Tuesday, July 19, 2005
By KENNETH KESNER
Times Staff Writer kesner@htimes.com
The groundbreaking ceremony Monday was on the University of Alabama in Huntsville campus, but university President Frank Franz and the host of dignitaries made it clear the laboratories and classrooms to come in this state-of-the-art, $60 million Applied Sciences Building will benefit Huntsville, the state and the nation.
"This is going to be a first-class engineering and science facility," said U.S. Sen. Richard Shelby, R-Tuscaloosa. He is a longtime supporter of the project and secured $50 million in federal dollars to make it possible.

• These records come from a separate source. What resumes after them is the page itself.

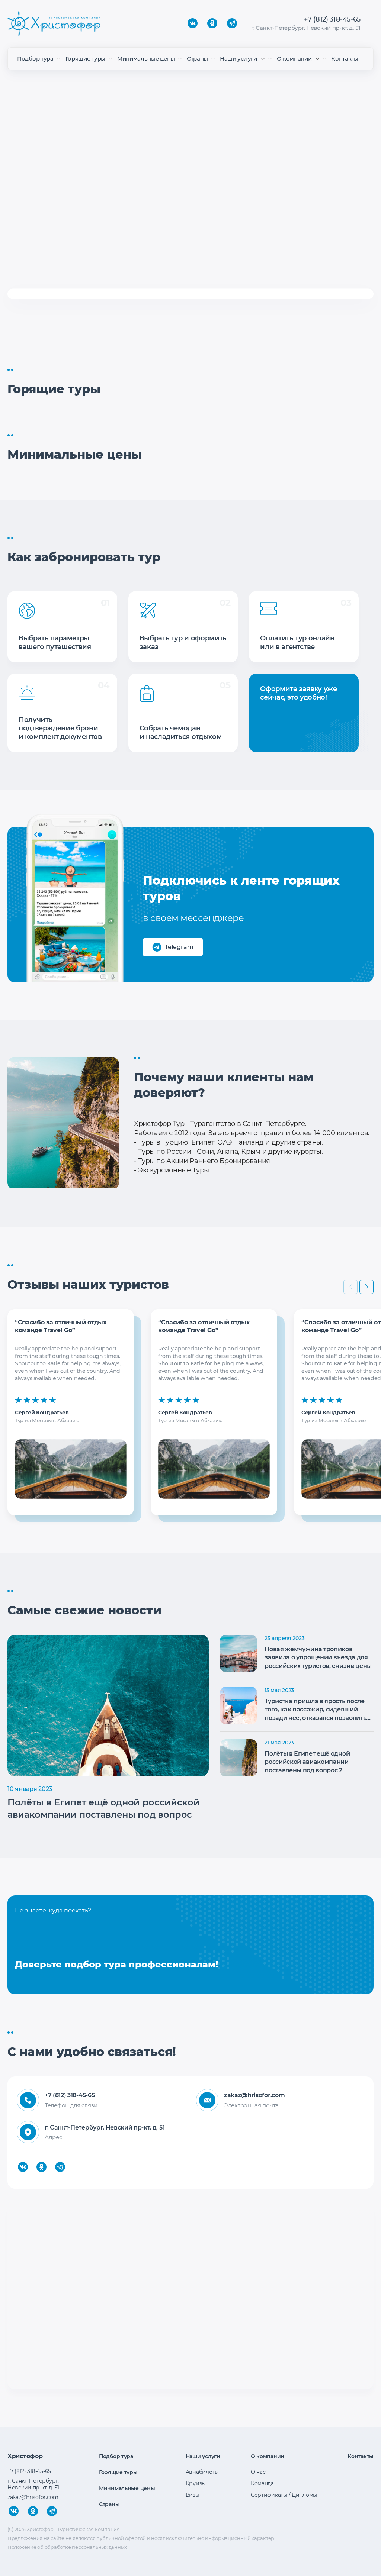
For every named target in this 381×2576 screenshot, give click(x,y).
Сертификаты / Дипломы (284, 2495)
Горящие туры (85, 58)
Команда (262, 2483)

Gov. Bob Riley helped bring another $10 million for the building from the state's Capital Improvement Trust Fund.
When the four-story, 200,000-square-foot building opens in the fall of 2007, it will feature 18 teaching labs with seating for 416; 13 classrooms with seating for 650; 15 research labs; two auditoriums, seating 200 and 120; and nearly 150 offices.

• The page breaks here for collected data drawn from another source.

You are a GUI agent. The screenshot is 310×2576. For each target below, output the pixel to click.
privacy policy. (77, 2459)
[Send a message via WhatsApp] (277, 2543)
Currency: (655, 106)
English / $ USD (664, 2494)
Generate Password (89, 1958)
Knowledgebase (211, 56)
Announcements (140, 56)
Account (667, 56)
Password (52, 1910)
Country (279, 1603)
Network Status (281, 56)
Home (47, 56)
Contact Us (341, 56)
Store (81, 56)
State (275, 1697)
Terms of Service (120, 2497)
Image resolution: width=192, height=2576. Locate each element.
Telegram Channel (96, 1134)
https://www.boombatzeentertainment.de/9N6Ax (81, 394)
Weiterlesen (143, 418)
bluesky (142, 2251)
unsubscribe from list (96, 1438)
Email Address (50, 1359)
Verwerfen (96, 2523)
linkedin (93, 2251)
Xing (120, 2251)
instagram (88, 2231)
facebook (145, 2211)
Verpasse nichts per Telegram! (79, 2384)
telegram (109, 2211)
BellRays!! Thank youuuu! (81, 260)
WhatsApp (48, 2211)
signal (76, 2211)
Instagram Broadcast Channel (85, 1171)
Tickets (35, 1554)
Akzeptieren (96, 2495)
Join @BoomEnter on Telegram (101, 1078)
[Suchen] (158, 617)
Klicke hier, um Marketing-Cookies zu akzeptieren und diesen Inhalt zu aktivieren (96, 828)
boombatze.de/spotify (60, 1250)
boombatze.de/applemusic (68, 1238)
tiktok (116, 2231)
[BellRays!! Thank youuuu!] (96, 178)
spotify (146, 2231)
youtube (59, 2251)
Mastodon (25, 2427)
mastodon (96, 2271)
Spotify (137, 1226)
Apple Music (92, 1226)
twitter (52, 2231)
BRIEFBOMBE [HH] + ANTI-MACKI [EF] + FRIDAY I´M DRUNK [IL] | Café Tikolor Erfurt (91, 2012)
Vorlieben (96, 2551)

"It will be a community treasure, benefiting all of us," Franz said. It is "an extraordinary new resource that will touch many people."
The world-class laboratories and classrooms will help the university attract and retain more top scientists and students, Shelby said. Their work will complement research already under way at Redstone Arsenal, Marshall Space Flight Center, the National Space Science and Technology Center, at private companies and elsewhere in the area.
"I can tell you, Huntsville and Madison County is a unique community," Shelby said. The defense and national security work done here is not duplicated anywhere, and the new UAH building will spur further advancement.
"What's important is not the building," he said. "It's what comes out of it."
"This is huge," said U.S. Rep. Bud Cramer, D-Huntsville. "A very significant investment in UAH."
While working and traveling with Shelby over the years, Cramer said, they had often discussed the growth and dynamism of the Huntsville area. He's enjoyed "plotting" with Shelby in Congress to benefit North Alabama, he said.
The ceremony Monday was not just to celebrate the new Applied Sciences center, Cramer said, but "the opportunity to capture in that building a better future for ourselves."
A lot of ground has already been moved for the project. Bulldozers and dump trucks full of red dirt paused for the short ceremony, then went back to work on the building, which is to become the focal point of a new landscaped "gateway" to the campus from Sparkman Drive - part of the recently approved campus master plan.
Riley, who did not attend, said in a statement that research universities like UAH are important to the state's economic success.
"Investing in our research universities is one of the smartest ways for Alabama to secure high-paying, non-exportable jobs," he said. "The combination of research expertise at UAH and the federal agencies at Redstone Arsenal has created a critical mass of scientific and engineering talent surrounding Huntsville that very few, if any, other communities can match."